Forum


Replies: 7   Views: 260
How to get an image's alt text

Posted by bkidd  · 02-06-2020 - 20:23

I need to read a .docx file and get a list of alt text from images.  I will eventually replace the image source but I need to first identify images with placeholder alt text.

I have a premium namespaced license.  I've tried the indexer which has image data but it doesn't have the alt text.

Any suggestions are appreciated.

Posted by admin  · 03-06-2020 - 06:43

Hello,

Indexer doesn't extract alt text contents. You can use getDocxPathQueryInfo with a custom Xpath query to get that information:

$referenceNode = array(
    'customQuery' => '//w:drawing//wp:docPr',
);

$contents = $docx->getDocxPathQueryInfo($referenceNode);

foreach ($contents['elements'] as $content) {
    echo $content->getAttribute('descr');
}

Regards.

Posted by bkidd  · 03-06-2020 - 11:38

It works perfectly.  Thank you!

Posted by bkidd  · 04-06-2020 - 14:44

I had a customer upload a template and the picture alt text is stored in the title attribute, not in the descr attribute:

<wp:docPr id="1" name="Picture 1" title="$PHOTO$"/>

I opened the document, cleared the alt text and re-entered the same alt text and, after saving, the alt text was in the descr attribute as I was expecting:

<wp:docPr id="1" name="Picture 1" descr="$PHOTO$"/>

I am assuming this has something to do with the word processor / version of the user and I have asked for more information.

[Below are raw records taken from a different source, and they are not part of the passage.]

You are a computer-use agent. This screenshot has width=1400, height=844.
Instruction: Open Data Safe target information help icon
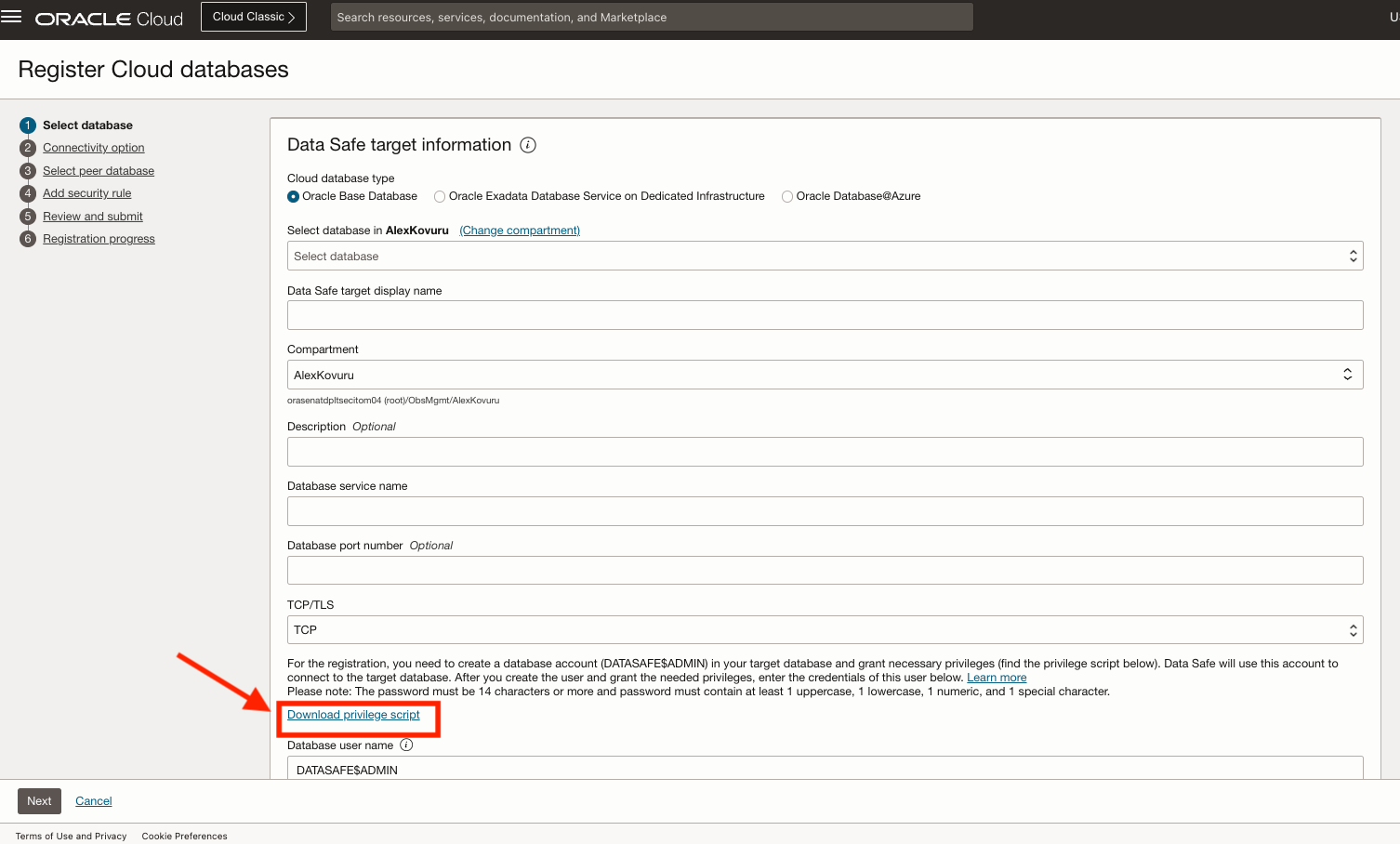coord(528,145)
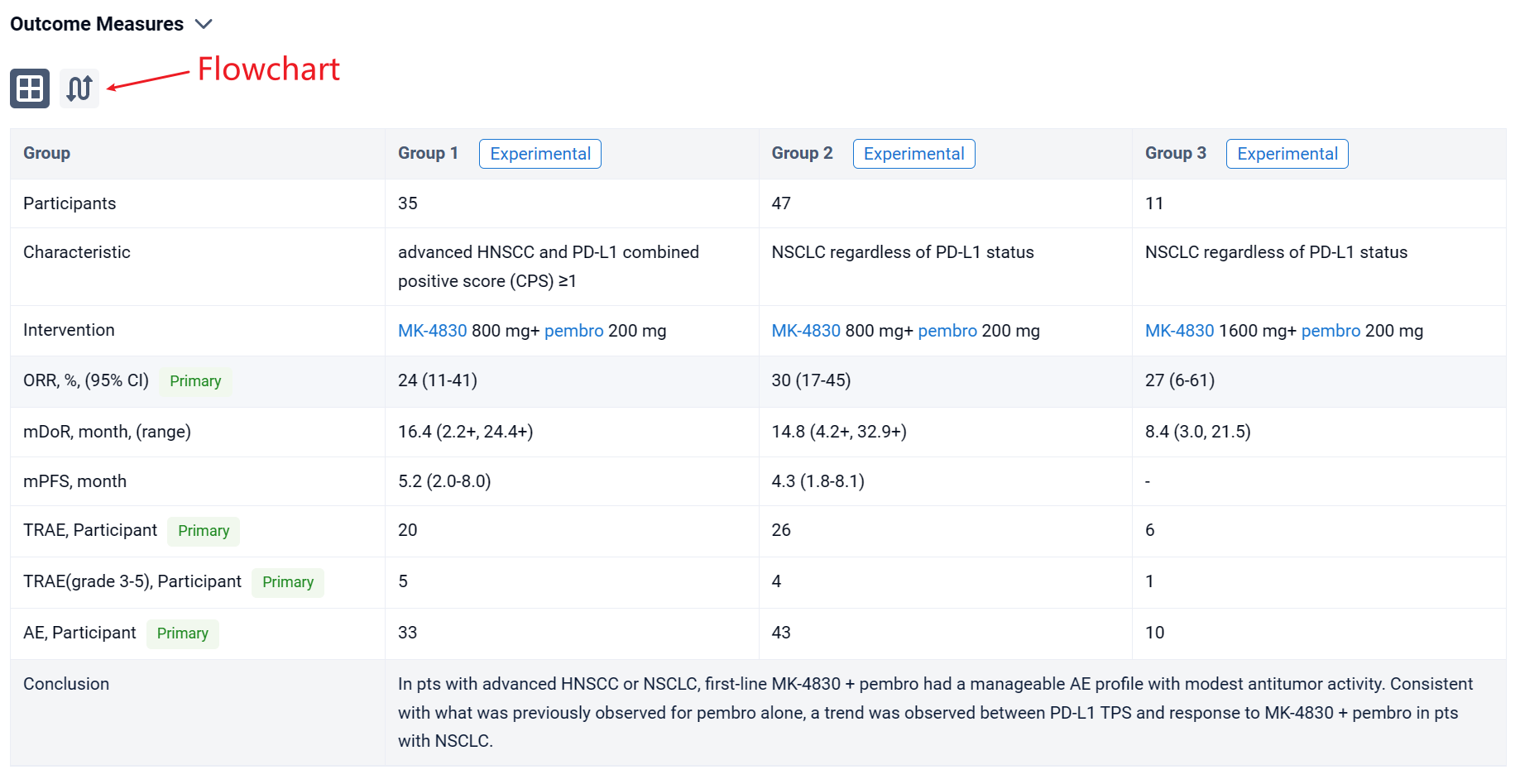The width and height of the screenshot is (1520, 784).
Task: Open MK-4830 link in Group 1
Action: 432,331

I can also run the query for the title attribute but I am assuming if I need to later replace the image source using replacePlaceholderImage, I'll need the placeholder in the descr attribute so this method can find the correct picture to update.

If this is true, is there any class methods available to insert a descr attrbitue on the element?  I'm hoping I can do this while looping through the results of the query.

UPDATE: User states: I am using Office 2016 on Windows 10 Home. my desktop is a Dell.

Posted by admin  · 04-06-2020 - 14:59

Hello,

The title attribute is a caption value, not the alternative text:

http://officeopenxml.com/drwPic-nvPicPr.php

The id is an integer and specifies a unique identifier. The name is a string and typically stores the original file name. The title is a string that specifies the caption. The descr is alternative text used for assistive technologies which do not display the picture.

We think the user hasn't added the alt text to the correct place.

If you need to customize Word contents/attributes, you can use customizeWordContents (https://www.phpdocx.com/api-documentation/docxcustomizer/customize-docx-Word-documents-PHP). As descr isn't one of the supported attributes, you need to use the customAttributes option and the same XPath query than the one used to get the images.

Maybe the easiest solution for your case is allowing both attributes to be used with replacePlaceholderImage. If you edit CreateDocxFromTemplate.php, and go to the Image4Image method, you can find this line:

if ($domImages->item($i)->getAttribute('descr') == self::$_templateSymbol . $variable . self::$_templateSymbol && $imageCounter == 0) {

that can be replaced by:

if (($domImages->item($i)->getAttribute('descr') == self::$_templateSymbol . $variable . self::$_templateSymbol || $domImages->item($i)->getAttribute('title') == self::$_templateSymbol . $variable . self::$_templateSymbol) && $imageCounter == 0) {

We have forwarded the topic to the dev team to be checked and include the same change to the stable release.

Regards.

Posted by admin  · 04-06-2020 - 15:18

Hello again,

We have tested it with MS Word 2016 and there're two fields when adding the alt text (as other MS Word versions), this is the XML output of the wp:docPr tag:

<wp:docPr descr="$VAR_DESCR_1$" id="826989436" name="" title="$VAR_TITLE_1$"/>

We think the user has added it to the Title field, not the Description one.

Regards.

Posted by bkidd  · 04-06-2020 - 15:33

I thought so too but it's not the case.  I don't want to post the file on the forum - I will send it to you at contact@phpdocx.com.

Based on your response, it's seems I should treat this as an anomaly but, unfortunately, the user doesn't know/care where it's store - he is seeing the value in the alt text.

Posted by admin  · 06-06-2020 - 12:09

Hello,

The next release of phpdocx will include the same changes to handle that cases.

Regards.